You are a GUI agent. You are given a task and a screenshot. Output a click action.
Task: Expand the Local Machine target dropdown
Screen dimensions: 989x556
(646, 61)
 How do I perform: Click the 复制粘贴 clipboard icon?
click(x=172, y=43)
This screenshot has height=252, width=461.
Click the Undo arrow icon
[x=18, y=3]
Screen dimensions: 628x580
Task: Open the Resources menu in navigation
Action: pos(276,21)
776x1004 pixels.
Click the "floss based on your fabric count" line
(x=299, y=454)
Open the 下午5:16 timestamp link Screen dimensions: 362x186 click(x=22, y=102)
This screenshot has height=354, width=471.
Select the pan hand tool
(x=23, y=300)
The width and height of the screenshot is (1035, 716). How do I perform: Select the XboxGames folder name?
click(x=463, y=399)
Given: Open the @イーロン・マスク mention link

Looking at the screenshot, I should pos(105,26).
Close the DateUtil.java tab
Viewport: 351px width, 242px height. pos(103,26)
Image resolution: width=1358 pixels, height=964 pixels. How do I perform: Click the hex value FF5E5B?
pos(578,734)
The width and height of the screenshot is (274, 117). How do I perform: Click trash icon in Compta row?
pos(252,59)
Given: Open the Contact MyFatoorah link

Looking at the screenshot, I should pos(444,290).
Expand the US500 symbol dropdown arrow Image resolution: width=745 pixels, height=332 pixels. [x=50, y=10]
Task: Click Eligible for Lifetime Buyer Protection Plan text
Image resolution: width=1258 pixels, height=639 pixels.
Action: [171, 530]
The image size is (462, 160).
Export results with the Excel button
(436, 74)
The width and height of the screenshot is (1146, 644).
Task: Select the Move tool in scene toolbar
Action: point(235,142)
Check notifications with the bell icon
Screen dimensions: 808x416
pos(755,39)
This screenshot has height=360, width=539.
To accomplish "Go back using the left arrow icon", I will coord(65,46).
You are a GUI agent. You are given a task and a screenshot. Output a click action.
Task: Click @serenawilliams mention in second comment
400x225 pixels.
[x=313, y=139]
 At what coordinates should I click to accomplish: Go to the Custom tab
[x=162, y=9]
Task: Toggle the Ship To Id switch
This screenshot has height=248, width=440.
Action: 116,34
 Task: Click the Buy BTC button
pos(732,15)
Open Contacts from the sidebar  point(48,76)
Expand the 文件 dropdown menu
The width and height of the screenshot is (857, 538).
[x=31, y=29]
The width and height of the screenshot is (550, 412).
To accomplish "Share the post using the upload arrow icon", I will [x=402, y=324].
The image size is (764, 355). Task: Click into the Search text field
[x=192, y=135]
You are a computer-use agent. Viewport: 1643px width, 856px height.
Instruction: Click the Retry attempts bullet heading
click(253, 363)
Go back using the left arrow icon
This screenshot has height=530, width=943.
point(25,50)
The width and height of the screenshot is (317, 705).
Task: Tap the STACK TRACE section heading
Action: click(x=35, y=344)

────────────────────────────────────────

Write out the whole listing once more, exactly as it reads.

You are a GUI agent. You are given a task and a screenshot. Output a click action.
Task: Expand the Local Machine target dropdown
Screen dimensions: 989x556
(646, 61)
 How do I perform: Click the 复制粘贴 clipboard icon?
click(x=172, y=43)
This screenshot has height=252, width=461.
Click the Undo arrow icon
[x=18, y=3]
Screen dimensions: 628x580
Task: Open the Resources menu in navigation
Action: pos(276,21)
776x1004 pixels.
Click the "floss based on your fabric count" line
(x=299, y=454)
Open the 下午5:16 timestamp link Screen dimensions: 362x186 click(x=22, y=102)
This screenshot has height=354, width=471.
Select the pan hand tool
(x=23, y=300)
The width and height of the screenshot is (1035, 716). How do I perform: Select the XboxGames folder name?
click(x=463, y=399)
Given: Open the @イーロン・マスク mention link

Looking at the screenshot, I should pos(105,26).
Close the DateUtil.java tab
Viewport: 351px width, 242px height. pos(103,26)
Image resolution: width=1358 pixels, height=964 pixels. How do I perform: Click the hex value FF5E5B?
pos(578,734)
The width and height of the screenshot is (274, 117). How do I perform: Click trash icon in Compta row?
pos(252,59)
Given: Open the Contact MyFatoorah link

Looking at the screenshot, I should pos(444,290).
Expand the US500 symbol dropdown arrow Image resolution: width=745 pixels, height=332 pixels. [x=50, y=10]
Task: Click Eligible for Lifetime Buyer Protection Plan text
Image resolution: width=1258 pixels, height=639 pixels.
Action: [171, 530]
The image size is (462, 160).
Export results with the Excel button
(436, 74)
The width and height of the screenshot is (1146, 644).
Task: Select the Move tool in scene toolbar
Action: point(235,142)
Check notifications with the bell icon
Screen dimensions: 808x416
pos(755,39)
This screenshot has height=360, width=539.
To accomplish "Go back using the left arrow icon", I will coord(65,46).
You are a GUI agent. You are given a task and a screenshot. Output a click action.
Task: Click @serenawilliams mention in second comment
400x225 pixels.
[x=313, y=139]
 At what coordinates should I click to accomplish: Go to the Custom tab
[x=162, y=9]
Task: Toggle the Ship To Id switch
This screenshot has height=248, width=440.
Action: 116,34
 Task: Click the Buy BTC button
pos(732,15)
Open Contacts from the sidebar  point(48,76)
Expand the 文件 dropdown menu
The width and height of the screenshot is (857, 538).
[x=31, y=29]
The width and height of the screenshot is (550, 412).
To accomplish "Share the post using the upload arrow icon", I will [x=402, y=324].
The image size is (764, 355). Task: Click into the Search text field
[x=192, y=135]
You are a computer-use agent. Viewport: 1643px width, 856px height.
Instruction: Click the Retry attempts bullet heading
click(253, 363)
Go back using the left arrow icon
This screenshot has height=530, width=943.
point(25,50)
The width and height of the screenshot is (317, 705).
Task: Tap the STACK TRACE section heading
Action: click(x=35, y=344)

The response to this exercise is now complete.